Public
( 1968 )
Je n'ai pas été faite par la presse. C'est le public qui m'a révélée à moi-même, lorsqu'un soir, il y a deux ans, à Bobino, tout a commencé et que je me suis trouvé bien dans ma peau. Ce qui fait le miracle, c'est le public. Si pendant une heure je fais oublier leurs déclarations d'impôts à dix, cent ou mille personnes, si je les fais rêver, si je leur chante une histoire d'amour qu'ils ont tous vécus, je suis heureuse avec moi-même. Il y a des moments, en scène, ne serait-ce que cinq minutes, où l'on sent la communion. Je suis toujours émerveillée qu'il y ait du monde pour m'écouter.
( 1974 )
Je lui doit tout, je lui donne tout, je lui donnerai jusqu'à la dernière goutte de mon sang. Ils savent ça. C'est pour ça qu'ils m'aiment. J'ai attendu cinq ans pour obtenir d'un théâtre qu'on vende les places à un prix raisonnable : à quelqu'un qui vous aime et vient vous voir, on peut demander un effort, pas un sacrifice. Je passe des bras de Saint-Etienne à ceux de Bordeaux... Et je vois aussi les mêmes visages. C'est extraordinaire, ça ! Et je les reconnais toujours, même sur de très longues années, puis je les connais bien, je connais leurs visages... Ils sont d'ailleurs très étonnés parce que je leur dis : " A telle date je vous ai vu et vous vous appelez comme ça " J'ai une grande mémoire de leurs visages.
( 1981 )
L'essentiel, c'est de ne pas trahir ma vérité, c'est-à-dire le public. J'ai des relations passionnelles avec lui parce que c'est lui qui m'a faite. Excusez-moi de vous dire ça, mais ce n'est pas la presse, malgré des articles superbes. ce sont les soixante spectateurs de l'Écluse. Je me dis qu'on va leur faire la fête pendant deux heures et que, puisqu'on n'est pas venu uniquement par générosité, on va se faire plaisir aussi.

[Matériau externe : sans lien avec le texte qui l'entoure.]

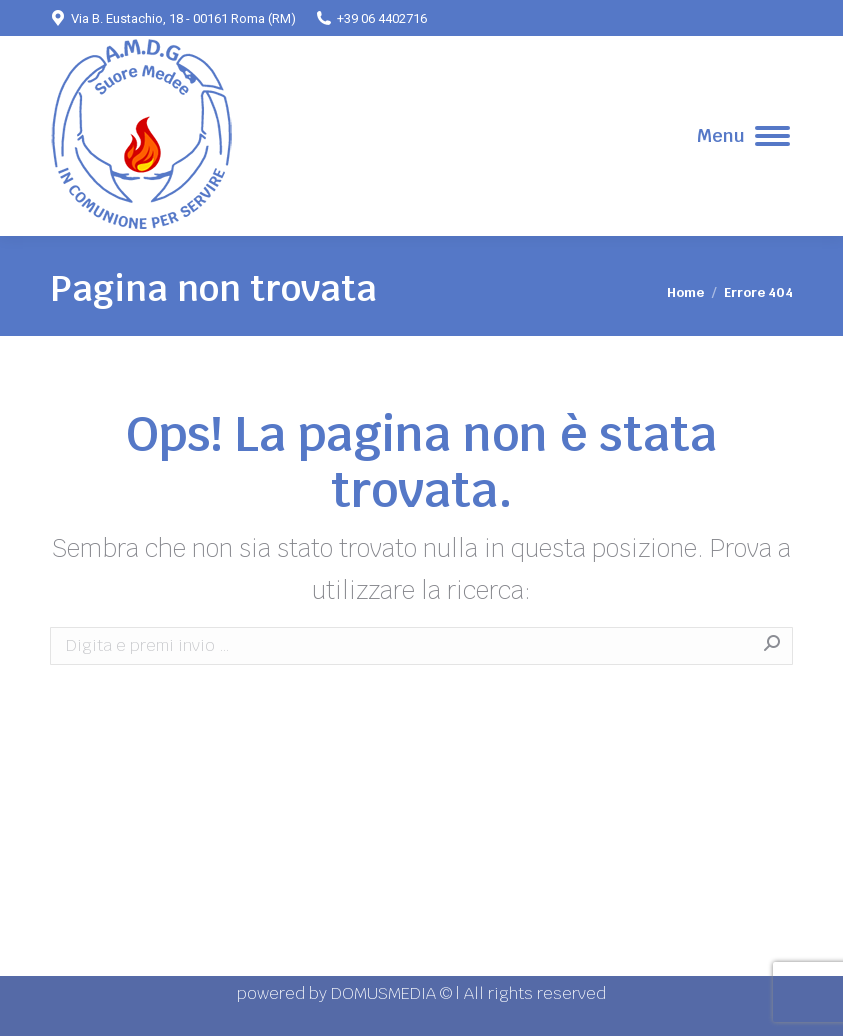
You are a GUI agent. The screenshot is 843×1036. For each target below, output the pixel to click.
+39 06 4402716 (371, 18)
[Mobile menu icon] (743, 136)
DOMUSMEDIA (385, 993)
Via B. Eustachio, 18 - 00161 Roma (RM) (173, 18)
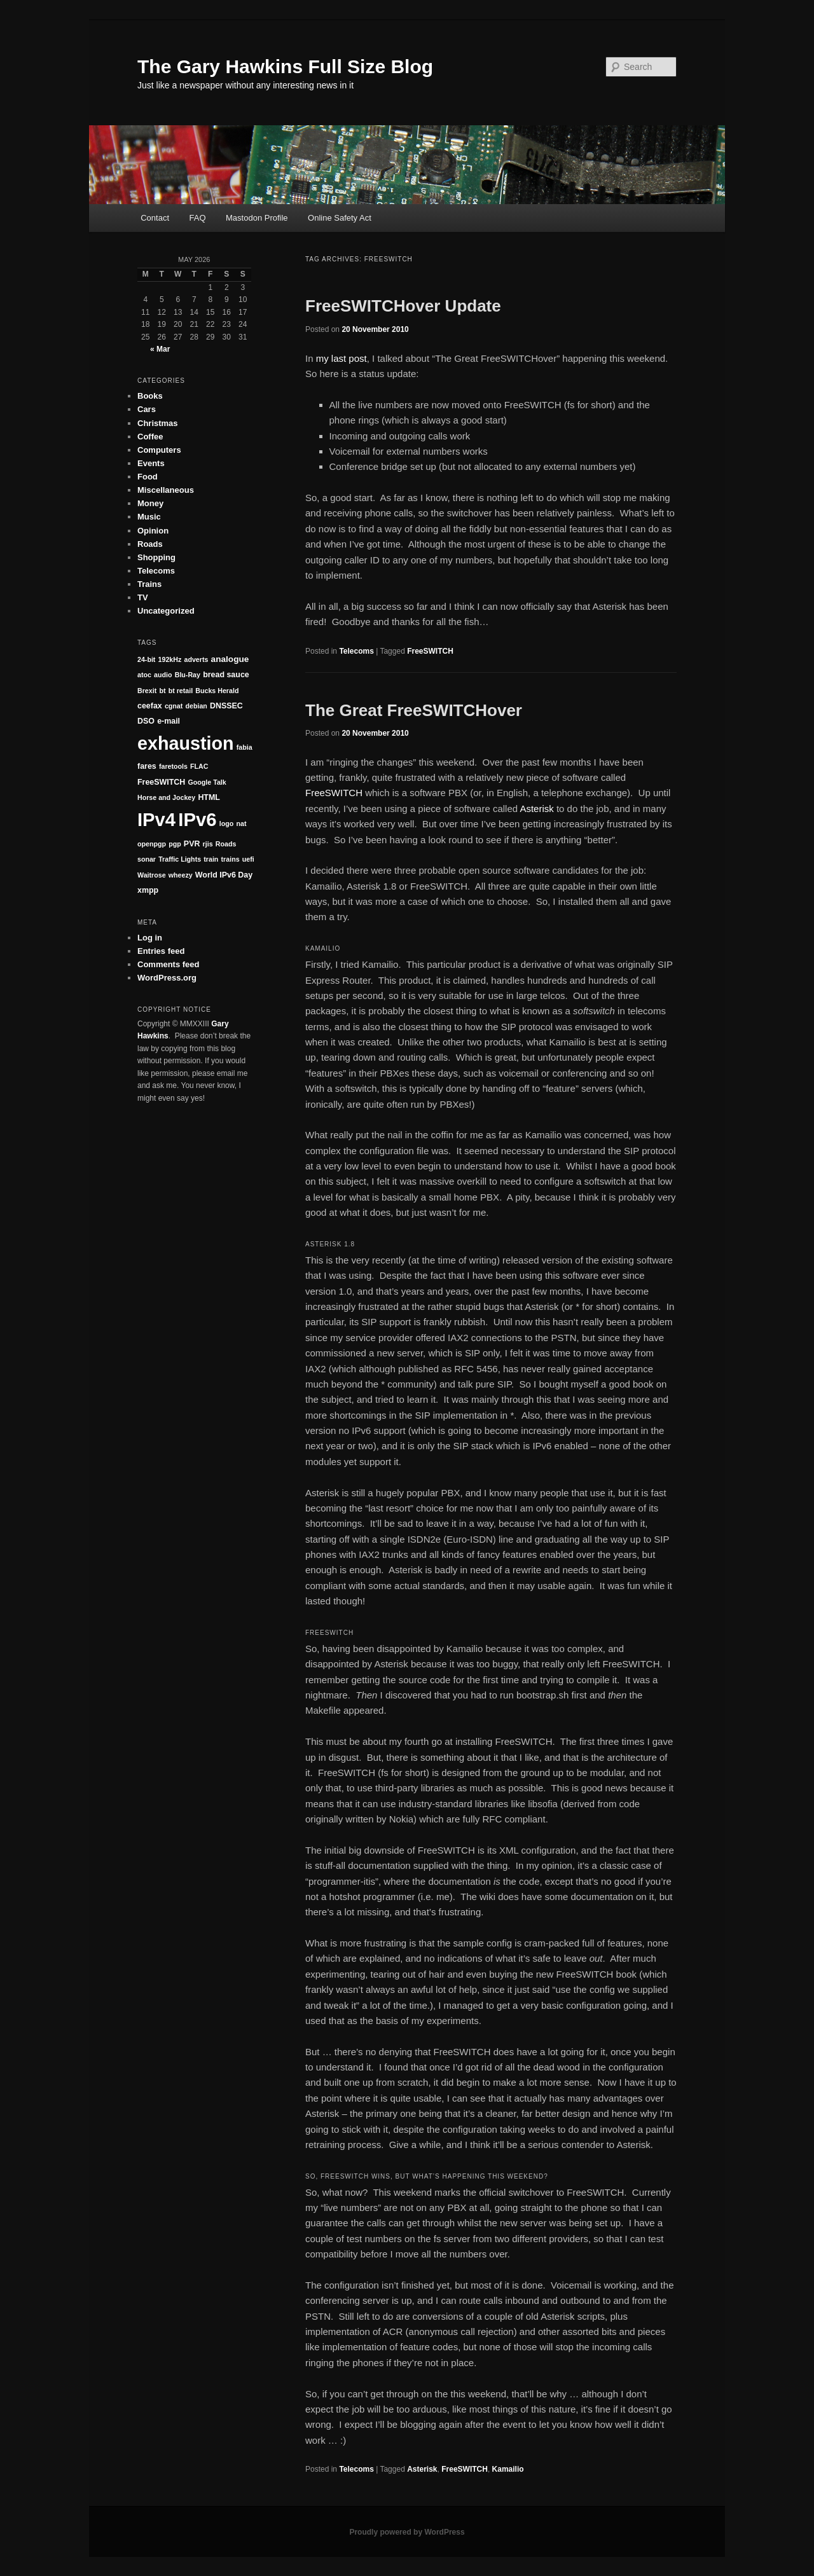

Donc, il ne faut pas rater ça. Alors je m'épargne. Je fais fermer les coulisses. je suis comme un loup. je n'ai jamais vu ma mère avant un spectacle. Il faut avoir la politesse de se présenter quand on se sent bien, quand on peut transmettre la chaleur. Si on ne peut pas donner, il vaut mieux se cacher.
( 1990 )
Ce public jeune, il choisit ce qu'il vient entendre. Moi, en plus des gens qui me suivent depuis le début, j'ai toujours eu un public jeune. Mais je pense que les chanteurs auteurs touchent fatalement, un jour, trois générations. Je suis davantage étonnée de voir des gens de mon âge dans la salle que des jeunes. Parce que les gens de mon âge, je me dis qu'ils doivent être las de m'entendre ! Le public comprend. Il sait que je ne suis pas étrange. Il n'est heureusement pas tombé dans le piège du " Vous êtes étrange, mystérieuse " On peut être différent sans pour autant être bizarre. Je connais bien mes fragiles. Il y en a que j'ai connus cassés, et c'est un bonheur de les voir maintenant " J'ai un enfant, je vais bien " Je vois une femme qui a ôté son alliance et qui, sans un mot, me l'a tendu. J'ai couru derrière elle, et elle n'a pas pu parler.
( 1993 )
J'ai toujours peur de n'être pas à la hauteur de cet amour-là, de ce désir-là. C'est classique : plus on est attendu, plus on est angoissé et fragile. Quand le rendez-vous d'amour est proche, on a peur. Cette peur, je l'ai toujours, à soixante-trois ans... C'est une vieille compagne ! Le jour où je ne l'aurai plus, j'arrêterai de chanter. Nous n'en sommes pas là ! Ce qui compte, pour préserver cet amour-là, c'est d'être rare, de reprendre un souffle. je crois que, si j'étais plus présente, je risquerais de le perdre encore plus vite. C'est normal qu'on ai peur de perdre un amour. Mais c'est normal aussi qu'on s'absente pour ne pas l'étouffer.
( 1996 )
Il est tout pour moi. Nous faisions route ensemble, il y a encore très peu de temps. Je ne ressens ni manque, ni chagrin. C'est comme ces belles grandes fatigues après l'amour. Comme une grande liberté d'avoir choisi de m'absenter de la scène.